The democracy leader has served nearly 14 years in captivity. Coming as the judgement and its modification does a month after UN Secretary General Ban Ki Moon demanded that political prisoners be freed before the 2010 elections, Tuesday’s verdict is a snub of international opinion. But how does the real international community — by which one can mean influencing neighbours China and India — get the Myanmarese junta to ease up against Ms Suu Kyi? More importantly, can India do anything? The question of whether New Delhi can apply any pressure on Myanmar is, of course, predated by the question of whether it wants to do anything.
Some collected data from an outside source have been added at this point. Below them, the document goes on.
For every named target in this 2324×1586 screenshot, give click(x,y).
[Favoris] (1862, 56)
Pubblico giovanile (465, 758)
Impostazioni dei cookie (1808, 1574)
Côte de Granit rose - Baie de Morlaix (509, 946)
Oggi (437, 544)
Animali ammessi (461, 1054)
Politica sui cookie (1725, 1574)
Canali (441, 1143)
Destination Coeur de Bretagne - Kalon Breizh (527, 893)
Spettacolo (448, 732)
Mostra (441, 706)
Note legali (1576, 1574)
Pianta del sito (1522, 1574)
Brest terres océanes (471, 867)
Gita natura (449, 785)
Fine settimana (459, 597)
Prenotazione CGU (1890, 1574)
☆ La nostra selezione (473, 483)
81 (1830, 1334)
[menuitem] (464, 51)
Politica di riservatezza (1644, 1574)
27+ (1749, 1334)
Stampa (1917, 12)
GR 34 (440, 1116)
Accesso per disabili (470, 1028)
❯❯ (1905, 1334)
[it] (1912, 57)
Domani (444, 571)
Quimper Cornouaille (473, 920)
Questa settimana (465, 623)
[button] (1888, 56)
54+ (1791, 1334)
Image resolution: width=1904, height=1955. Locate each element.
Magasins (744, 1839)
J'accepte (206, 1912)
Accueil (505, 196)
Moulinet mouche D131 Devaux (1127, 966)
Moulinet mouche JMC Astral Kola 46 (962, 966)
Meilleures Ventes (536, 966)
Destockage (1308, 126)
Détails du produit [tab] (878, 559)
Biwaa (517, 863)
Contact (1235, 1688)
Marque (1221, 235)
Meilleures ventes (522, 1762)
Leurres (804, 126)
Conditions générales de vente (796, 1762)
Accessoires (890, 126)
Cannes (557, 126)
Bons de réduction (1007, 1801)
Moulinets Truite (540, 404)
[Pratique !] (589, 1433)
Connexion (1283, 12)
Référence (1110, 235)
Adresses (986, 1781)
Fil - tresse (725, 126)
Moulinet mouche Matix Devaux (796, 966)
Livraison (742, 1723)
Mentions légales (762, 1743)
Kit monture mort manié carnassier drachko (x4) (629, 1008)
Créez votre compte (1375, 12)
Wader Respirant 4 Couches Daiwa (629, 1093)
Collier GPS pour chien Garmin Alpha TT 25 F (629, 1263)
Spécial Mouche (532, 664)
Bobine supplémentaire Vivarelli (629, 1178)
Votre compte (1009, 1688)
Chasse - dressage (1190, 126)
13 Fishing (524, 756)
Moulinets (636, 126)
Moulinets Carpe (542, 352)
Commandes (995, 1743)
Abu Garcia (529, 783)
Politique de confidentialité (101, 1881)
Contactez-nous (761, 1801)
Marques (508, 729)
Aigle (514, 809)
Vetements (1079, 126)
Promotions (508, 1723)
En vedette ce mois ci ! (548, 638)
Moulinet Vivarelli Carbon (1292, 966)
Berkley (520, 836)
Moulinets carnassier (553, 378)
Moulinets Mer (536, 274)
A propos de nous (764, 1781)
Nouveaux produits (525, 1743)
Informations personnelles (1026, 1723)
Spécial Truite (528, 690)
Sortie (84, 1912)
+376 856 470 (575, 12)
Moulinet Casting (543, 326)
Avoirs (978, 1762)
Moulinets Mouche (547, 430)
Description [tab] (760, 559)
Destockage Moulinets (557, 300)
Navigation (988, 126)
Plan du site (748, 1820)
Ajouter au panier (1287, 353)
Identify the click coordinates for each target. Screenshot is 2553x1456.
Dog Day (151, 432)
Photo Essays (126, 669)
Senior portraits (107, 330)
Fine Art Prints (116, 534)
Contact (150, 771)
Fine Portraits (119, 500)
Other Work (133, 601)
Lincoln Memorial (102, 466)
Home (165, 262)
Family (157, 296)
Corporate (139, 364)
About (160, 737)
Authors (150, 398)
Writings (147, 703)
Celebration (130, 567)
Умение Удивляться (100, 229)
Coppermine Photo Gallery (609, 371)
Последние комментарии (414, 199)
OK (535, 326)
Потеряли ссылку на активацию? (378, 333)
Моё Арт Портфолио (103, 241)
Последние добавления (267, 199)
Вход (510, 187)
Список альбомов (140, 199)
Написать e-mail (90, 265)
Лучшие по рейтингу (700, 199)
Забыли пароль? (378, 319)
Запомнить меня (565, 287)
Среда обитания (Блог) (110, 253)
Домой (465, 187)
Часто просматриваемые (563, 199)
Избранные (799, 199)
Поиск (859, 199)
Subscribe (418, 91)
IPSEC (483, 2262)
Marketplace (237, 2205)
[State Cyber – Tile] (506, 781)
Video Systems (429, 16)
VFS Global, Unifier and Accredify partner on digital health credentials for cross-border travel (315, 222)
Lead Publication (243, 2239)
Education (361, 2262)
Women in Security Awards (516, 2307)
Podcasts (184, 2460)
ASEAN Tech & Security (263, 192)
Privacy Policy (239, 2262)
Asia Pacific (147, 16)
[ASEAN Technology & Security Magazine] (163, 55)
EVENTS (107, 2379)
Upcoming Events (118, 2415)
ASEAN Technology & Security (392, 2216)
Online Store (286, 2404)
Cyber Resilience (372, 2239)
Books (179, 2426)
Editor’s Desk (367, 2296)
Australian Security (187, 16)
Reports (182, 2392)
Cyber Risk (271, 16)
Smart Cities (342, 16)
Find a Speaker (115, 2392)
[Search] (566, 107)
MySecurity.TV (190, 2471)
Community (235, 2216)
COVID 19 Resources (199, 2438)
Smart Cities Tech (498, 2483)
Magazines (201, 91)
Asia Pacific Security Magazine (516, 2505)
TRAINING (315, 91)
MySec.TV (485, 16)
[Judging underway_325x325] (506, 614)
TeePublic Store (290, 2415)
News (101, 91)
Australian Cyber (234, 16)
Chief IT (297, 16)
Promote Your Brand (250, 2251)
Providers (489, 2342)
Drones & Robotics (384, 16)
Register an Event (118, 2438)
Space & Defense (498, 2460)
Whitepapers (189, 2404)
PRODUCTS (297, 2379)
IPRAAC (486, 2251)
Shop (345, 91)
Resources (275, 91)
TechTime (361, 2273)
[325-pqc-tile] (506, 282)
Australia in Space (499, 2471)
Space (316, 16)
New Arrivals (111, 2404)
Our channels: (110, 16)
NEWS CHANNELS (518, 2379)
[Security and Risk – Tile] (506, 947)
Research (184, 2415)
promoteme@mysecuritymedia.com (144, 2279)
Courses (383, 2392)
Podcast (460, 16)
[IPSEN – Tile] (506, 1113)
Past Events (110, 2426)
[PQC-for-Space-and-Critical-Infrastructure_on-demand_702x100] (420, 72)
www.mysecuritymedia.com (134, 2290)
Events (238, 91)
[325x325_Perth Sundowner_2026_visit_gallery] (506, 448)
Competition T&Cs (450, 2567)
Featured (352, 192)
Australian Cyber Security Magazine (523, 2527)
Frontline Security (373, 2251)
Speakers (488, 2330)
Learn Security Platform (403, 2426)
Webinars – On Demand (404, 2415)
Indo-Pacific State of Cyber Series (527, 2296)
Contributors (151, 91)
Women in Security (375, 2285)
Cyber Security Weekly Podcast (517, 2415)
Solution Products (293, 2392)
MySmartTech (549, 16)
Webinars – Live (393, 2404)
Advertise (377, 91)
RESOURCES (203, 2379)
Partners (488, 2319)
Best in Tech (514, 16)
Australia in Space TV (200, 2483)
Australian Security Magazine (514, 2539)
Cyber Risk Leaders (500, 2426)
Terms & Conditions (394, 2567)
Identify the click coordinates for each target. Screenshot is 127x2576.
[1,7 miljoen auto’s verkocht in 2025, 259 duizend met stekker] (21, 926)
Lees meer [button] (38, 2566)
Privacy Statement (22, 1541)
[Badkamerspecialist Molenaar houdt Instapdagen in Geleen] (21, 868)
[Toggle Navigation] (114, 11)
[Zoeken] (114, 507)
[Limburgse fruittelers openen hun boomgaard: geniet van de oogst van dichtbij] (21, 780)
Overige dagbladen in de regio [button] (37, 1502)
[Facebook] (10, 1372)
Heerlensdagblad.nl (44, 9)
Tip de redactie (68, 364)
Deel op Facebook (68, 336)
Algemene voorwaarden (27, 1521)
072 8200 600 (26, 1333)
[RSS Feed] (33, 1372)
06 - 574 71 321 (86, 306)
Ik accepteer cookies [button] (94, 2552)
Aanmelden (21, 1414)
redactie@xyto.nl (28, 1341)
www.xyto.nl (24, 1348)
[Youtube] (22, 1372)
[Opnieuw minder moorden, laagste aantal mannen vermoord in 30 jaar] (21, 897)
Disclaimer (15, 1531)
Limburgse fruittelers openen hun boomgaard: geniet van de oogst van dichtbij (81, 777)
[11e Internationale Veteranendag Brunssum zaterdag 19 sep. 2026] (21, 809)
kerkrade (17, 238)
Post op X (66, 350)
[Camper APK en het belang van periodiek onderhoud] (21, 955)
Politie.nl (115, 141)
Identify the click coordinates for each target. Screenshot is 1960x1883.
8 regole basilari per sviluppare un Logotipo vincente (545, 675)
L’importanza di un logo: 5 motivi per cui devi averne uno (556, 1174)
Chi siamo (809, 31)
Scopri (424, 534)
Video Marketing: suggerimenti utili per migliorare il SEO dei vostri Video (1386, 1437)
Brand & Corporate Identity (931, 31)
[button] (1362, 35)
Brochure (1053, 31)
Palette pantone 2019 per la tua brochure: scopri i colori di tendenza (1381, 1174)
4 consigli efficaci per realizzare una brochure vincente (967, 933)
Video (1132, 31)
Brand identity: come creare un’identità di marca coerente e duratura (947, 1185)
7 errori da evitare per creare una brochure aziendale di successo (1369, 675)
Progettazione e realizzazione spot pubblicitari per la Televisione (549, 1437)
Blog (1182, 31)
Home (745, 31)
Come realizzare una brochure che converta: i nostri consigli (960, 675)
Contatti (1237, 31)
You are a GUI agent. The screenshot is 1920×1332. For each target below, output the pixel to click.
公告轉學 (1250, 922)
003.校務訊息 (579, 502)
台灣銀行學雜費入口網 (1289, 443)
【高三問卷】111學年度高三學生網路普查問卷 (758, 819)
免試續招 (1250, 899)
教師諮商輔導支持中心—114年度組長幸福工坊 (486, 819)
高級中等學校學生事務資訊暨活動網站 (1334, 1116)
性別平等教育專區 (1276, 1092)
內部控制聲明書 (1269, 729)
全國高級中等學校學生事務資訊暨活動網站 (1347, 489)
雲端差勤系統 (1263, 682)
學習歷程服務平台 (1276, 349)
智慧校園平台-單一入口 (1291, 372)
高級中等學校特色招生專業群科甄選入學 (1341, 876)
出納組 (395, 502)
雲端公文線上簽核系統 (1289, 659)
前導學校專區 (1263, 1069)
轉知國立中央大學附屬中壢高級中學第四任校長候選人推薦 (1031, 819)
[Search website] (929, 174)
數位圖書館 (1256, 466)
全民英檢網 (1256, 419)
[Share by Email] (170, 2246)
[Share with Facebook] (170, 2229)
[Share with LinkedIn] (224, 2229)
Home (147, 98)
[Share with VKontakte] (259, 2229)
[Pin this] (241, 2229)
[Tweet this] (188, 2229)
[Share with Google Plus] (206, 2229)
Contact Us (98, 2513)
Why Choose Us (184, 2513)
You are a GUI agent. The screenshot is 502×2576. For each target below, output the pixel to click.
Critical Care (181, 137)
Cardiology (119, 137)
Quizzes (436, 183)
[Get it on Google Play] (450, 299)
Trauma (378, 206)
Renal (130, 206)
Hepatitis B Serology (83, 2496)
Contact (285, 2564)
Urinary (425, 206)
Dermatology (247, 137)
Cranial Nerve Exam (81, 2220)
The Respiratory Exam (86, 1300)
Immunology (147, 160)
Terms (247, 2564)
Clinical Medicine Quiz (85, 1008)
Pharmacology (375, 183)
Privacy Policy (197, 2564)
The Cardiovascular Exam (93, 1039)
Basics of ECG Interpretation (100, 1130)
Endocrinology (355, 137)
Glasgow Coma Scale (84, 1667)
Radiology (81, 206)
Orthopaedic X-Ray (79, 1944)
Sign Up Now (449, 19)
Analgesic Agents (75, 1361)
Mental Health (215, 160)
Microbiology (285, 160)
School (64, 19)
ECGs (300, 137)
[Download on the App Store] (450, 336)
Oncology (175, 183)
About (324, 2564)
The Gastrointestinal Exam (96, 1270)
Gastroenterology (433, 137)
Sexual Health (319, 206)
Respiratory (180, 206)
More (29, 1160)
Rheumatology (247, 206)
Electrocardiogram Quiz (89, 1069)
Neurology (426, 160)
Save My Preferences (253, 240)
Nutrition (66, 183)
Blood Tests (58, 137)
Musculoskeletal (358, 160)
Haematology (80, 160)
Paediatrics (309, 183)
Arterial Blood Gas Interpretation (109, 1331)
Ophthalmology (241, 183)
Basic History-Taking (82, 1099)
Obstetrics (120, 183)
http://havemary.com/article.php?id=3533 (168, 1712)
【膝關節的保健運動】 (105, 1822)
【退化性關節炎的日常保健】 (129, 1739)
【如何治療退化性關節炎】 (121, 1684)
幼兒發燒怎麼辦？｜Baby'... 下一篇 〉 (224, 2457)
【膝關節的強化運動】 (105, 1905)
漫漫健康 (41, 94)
Much Irrawady water has flown under the bridge since P.V. Narasimha Rao engaged with the junta under his prime ministership.
Not only does New Delhi today acknowledge the geo-political importance of Myanmar, especially when the ‘Chinese embrace’ during India’s non-engagement is factored in, but the anti-democratic neighbour has also served national security interest, especially in assisting anti-insurgency operations in the north-eastern parts of India. What has happened over the years is a double-approach — not a taboo in diplomacy — where pro-democracy statements have been made vis-a-vis Ms Suu Kyi and her supporters while continuing to engage with the Myanmarese authorities. As a nation always hankering for Big Power status but never making Big Power moves, it’s time New Delhi flips its double-approach around by engaging more openly with the authorities and covertly pushing its friends in Naypyidaw to show some signs that the world’s biggest democracy can have some influence with its undemocratic neighbour. For national interest, if not for anything else, New Delhi can quietly ask Myanmar for a favour — have Ms Suu Kyi released — for which the junta can take all credit while ‘mysteriously’ enhancing their friendship with India.